# X25519

X25519 key exchange

## Synopsis

```
#include <monocypher.h>
int crypto_x25519(uint8_t raw_shared_secret[32],
const uint8_t your_secret_key [32],
const uint8_t their_public_key [32]);
void crypto_x25519_public_key(uint8_t your_public_key[32],
const uint8_t your_secret_key[32]);
```

## Description

`crypto_x25519()`

computes a shared secret with `your_secret_key`

and
`their_public_key`

. It is a low-level primitive. Use
`crypto_key_exchange()`

unless you have a specific reason not to.

`crypto_x25519_public_key()`

is the same as
`crypto_key_exchange_public_key()`

It deterministically computes the
public key from a random secret key.

The arguments are:

**raw_shared_secret:**The shared secret, known only to those who know a relevant secret key (yours or theirs). It is not cryptographically random. Do not use it directly as a key. Hash it with`crypto_chacha20_H()`

or`crypto_blake2b()`

first.**your_secret_key:**A 32-byte secret random number. See the introduction about random number generation (use your operating system's random number generator).**their_public_key:**The public key of the other party.

## Return values

Some public keys force the shared key to a known constant.
`crypto_x25519()`

returns -1 if it detects such a public key, otherwise
it returns 0. This never happens with legitimate public keys.

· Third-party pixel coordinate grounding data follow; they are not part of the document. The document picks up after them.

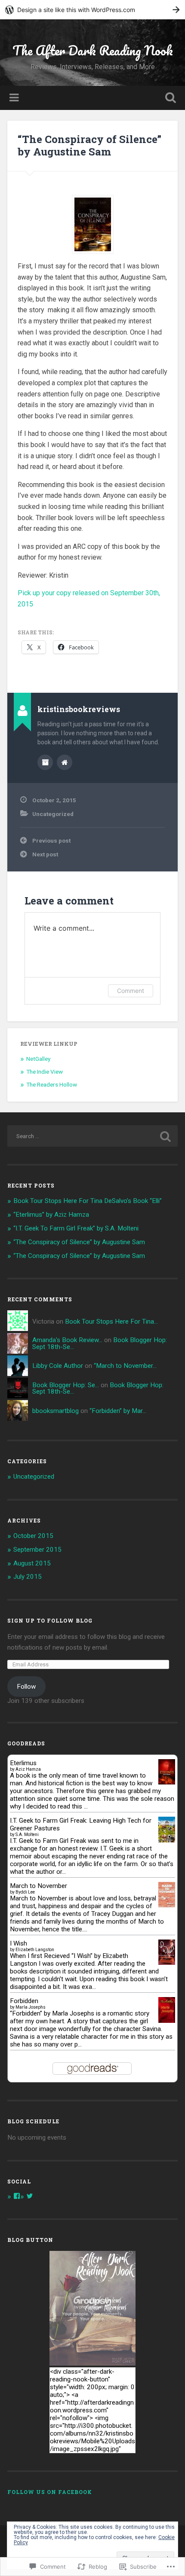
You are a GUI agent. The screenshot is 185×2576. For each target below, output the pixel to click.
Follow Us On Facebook (49, 2491)
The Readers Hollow (51, 1084)
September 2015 (37, 1549)
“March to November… (125, 1366)
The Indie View (44, 1071)
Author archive (45, 762)
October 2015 (33, 1536)
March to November (38, 1886)
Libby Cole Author (57, 1366)
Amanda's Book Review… (67, 1340)
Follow (26, 1686)
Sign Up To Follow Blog (49, 1620)
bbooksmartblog (55, 1411)
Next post (45, 854)
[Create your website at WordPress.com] (92, 9)
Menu (15, 98)
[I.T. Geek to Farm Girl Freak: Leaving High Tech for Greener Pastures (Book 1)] (166, 1840)
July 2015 (27, 1576)
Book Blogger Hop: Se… (65, 1385)
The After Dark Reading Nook (92, 50)
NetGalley (38, 1058)
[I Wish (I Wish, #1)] (166, 1963)
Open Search (169, 98)
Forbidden (24, 2001)
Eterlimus (23, 1763)
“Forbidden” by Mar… (117, 1411)
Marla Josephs (30, 2007)
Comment (130, 990)
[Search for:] (92, 1136)
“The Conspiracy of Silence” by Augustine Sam (89, 145)
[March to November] (166, 1905)
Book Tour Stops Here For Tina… (111, 1321)
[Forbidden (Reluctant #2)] (166, 2021)
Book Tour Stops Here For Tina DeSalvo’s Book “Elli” (87, 1201)
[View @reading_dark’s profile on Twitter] (29, 2195)
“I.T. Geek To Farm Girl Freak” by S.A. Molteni (76, 1228)
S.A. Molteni (27, 1834)
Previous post (51, 840)
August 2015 (32, 1563)
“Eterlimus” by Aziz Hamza (51, 1214)
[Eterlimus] (166, 1782)
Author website (64, 762)
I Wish (18, 1943)
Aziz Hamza (28, 1769)
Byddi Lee (25, 1892)
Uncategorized (53, 813)
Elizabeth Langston (34, 1949)
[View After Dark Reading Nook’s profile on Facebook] (16, 2195)
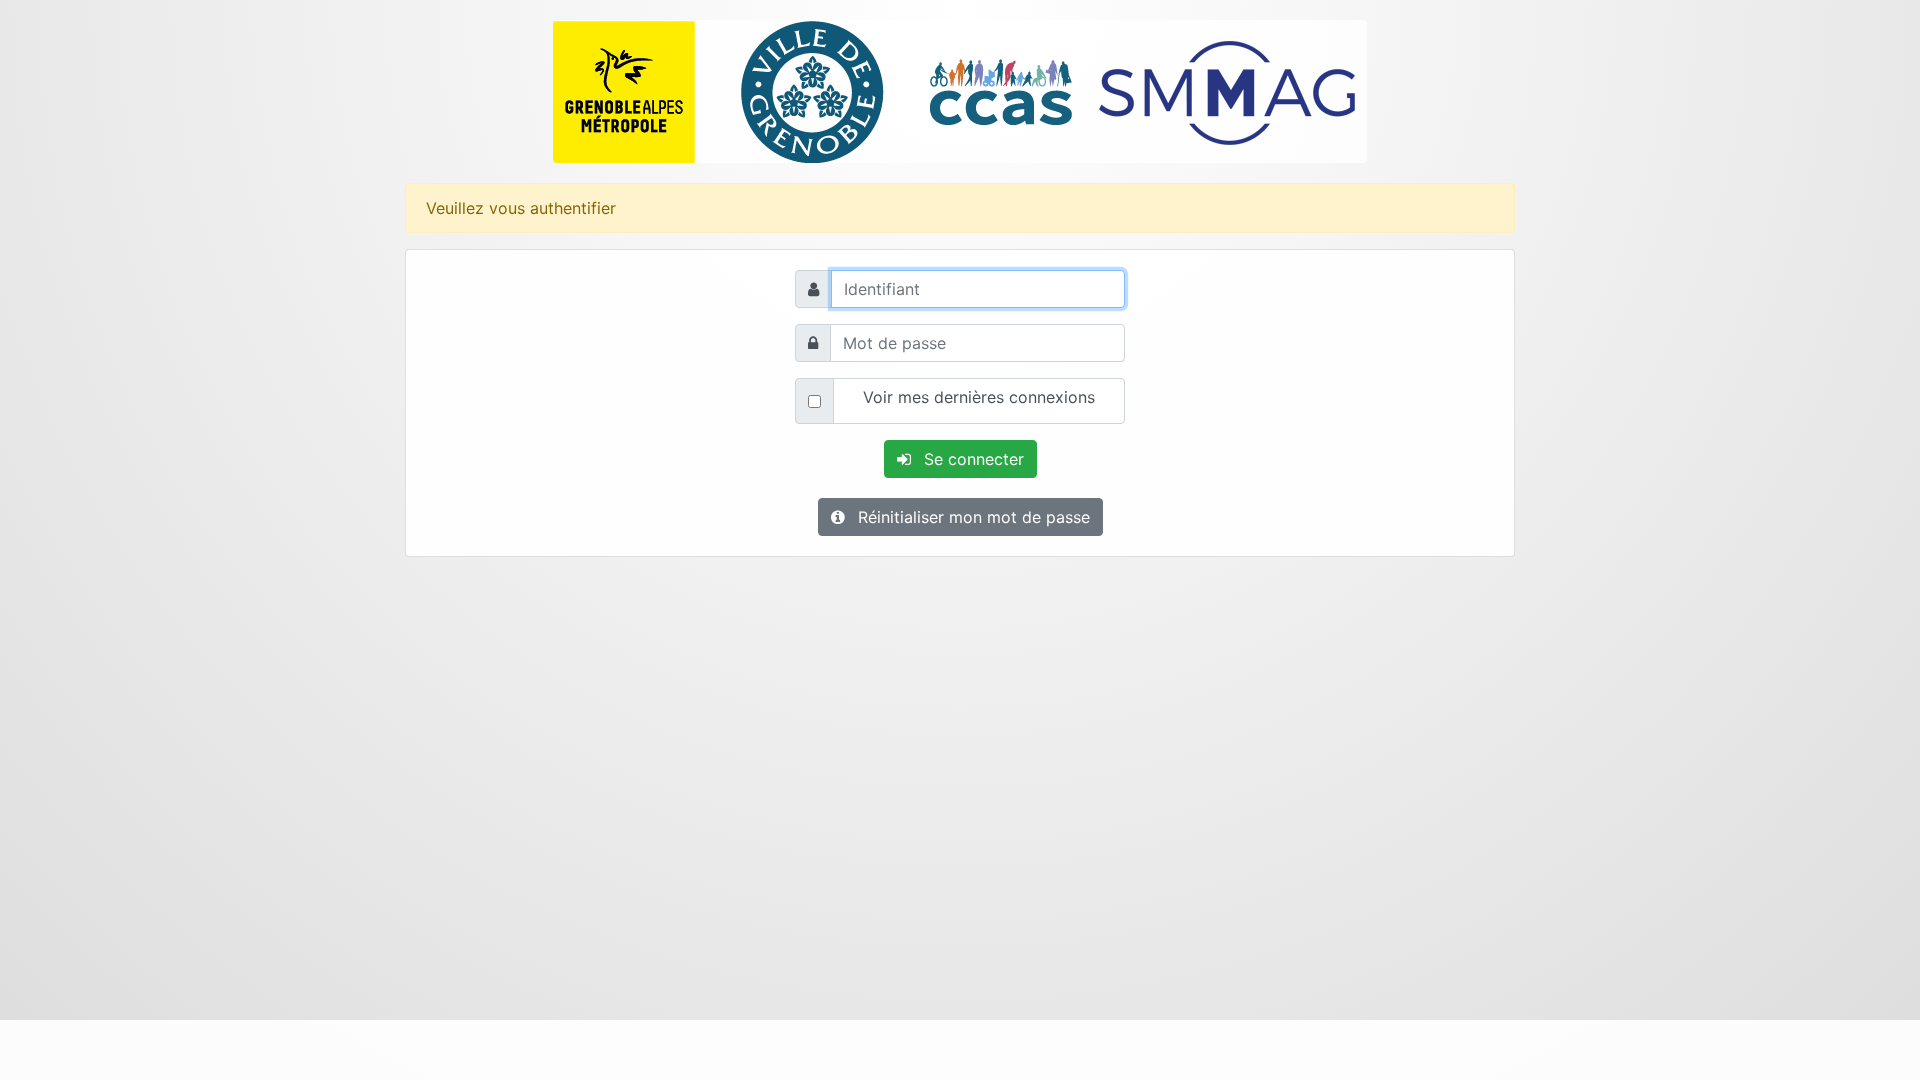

**The return value has been deprecated.** `crypto_x225519()`

will
return `void`

starting with the next major release of Monocypher. Some
poorly designed protocols require to test for "contributory" behaviour,
which ensures that no untrusted party forces the shared secret to a
known constant. Protocols should instead be designed in such a way that
no such check is necessary, namely by authenticating the other party or
exchanging keys over a trusted channel.

## Examples

Generate a pair of shared keys with your secret key and their public key. (This can help nonce management for full duplex communications.)

```
const uint8_t their_pk [32]; /* Their public key */
const uint8_t your_sk [32]; /* Your secret key */
uint8_t shared_secret[32]; /* Shared secret (NOT a key) */
crypto_x25519(shared_secret, your_sk, their_pk);
/* Wipe secrets if they are no longer needed */
crypto_wipe(your_sk, 32);
uint8_t shared_keys[64]; /* Two shared session keys */
crypto_blake2b(shared_keys, shared_secret, 32);
const uint8_t *key_1 = shared_keys; /* Shared key 1 */
const uint8_t *key_2 = shared_keys + 32; /* Shared key 2 */
/* Wipe secrets if they are no longer needed */
crypto_wipe(shared_secret, 32);
```

## Standards

This function implements X25519, described in RFC 7748.

## Security considerations

If either of the long term secret keys leaks, it may compromise *all
past messages*. This can be avoided by using protocols that provide
forward secrecy, such as the X3DH key agreement protocol.

## Implementation details

The most significant bit of the public key is systematically ignored. It is not needed because every public key should be smaller than 2^255-19, which fits in 255 bits. If another implementation of X25519 gives you a key that is not fully reduced and has its high bit set, the computation will fail. On the other hand, it also means you may use this bit for other purposes (such as parity flipping for Ed25519 compatibility).